* **WHAT YOU SHOULD DO**
Where an image appears, leave it out; otherwise repeat the data exactly.

* **Collected data entries**
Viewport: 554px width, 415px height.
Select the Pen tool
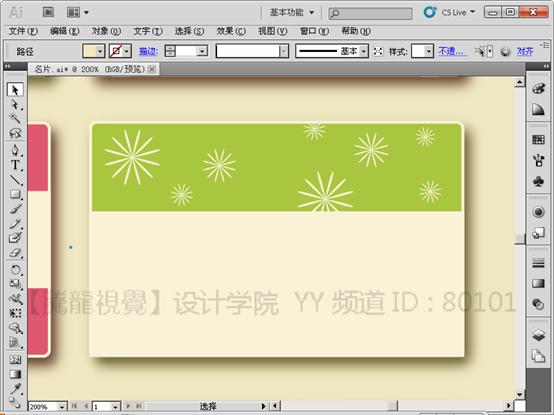pos(15,150)
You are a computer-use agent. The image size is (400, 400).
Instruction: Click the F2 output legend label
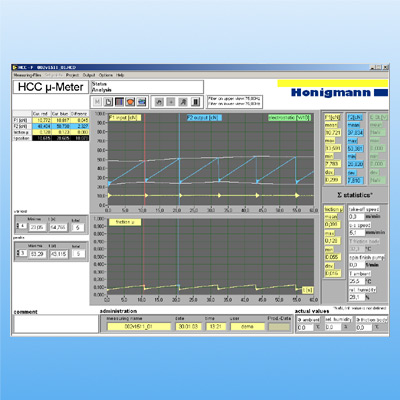[x=204, y=118]
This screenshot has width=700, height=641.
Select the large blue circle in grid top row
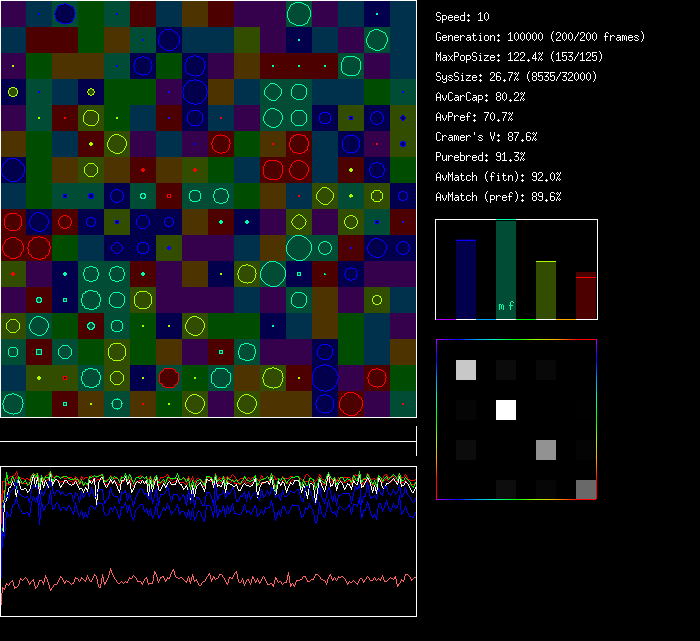[x=65, y=13]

* **EXERCISE SOLUTION**
Viewport: 554px width, 415px height.
Select the Pen tool
pos(15,150)
You are a computer-use agent. The image size is (400, 400).
Instruction: Click the F2 output legend label
[x=204, y=118]
This screenshot has width=700, height=641.
Select the large blue circle in grid top row
[x=65, y=13]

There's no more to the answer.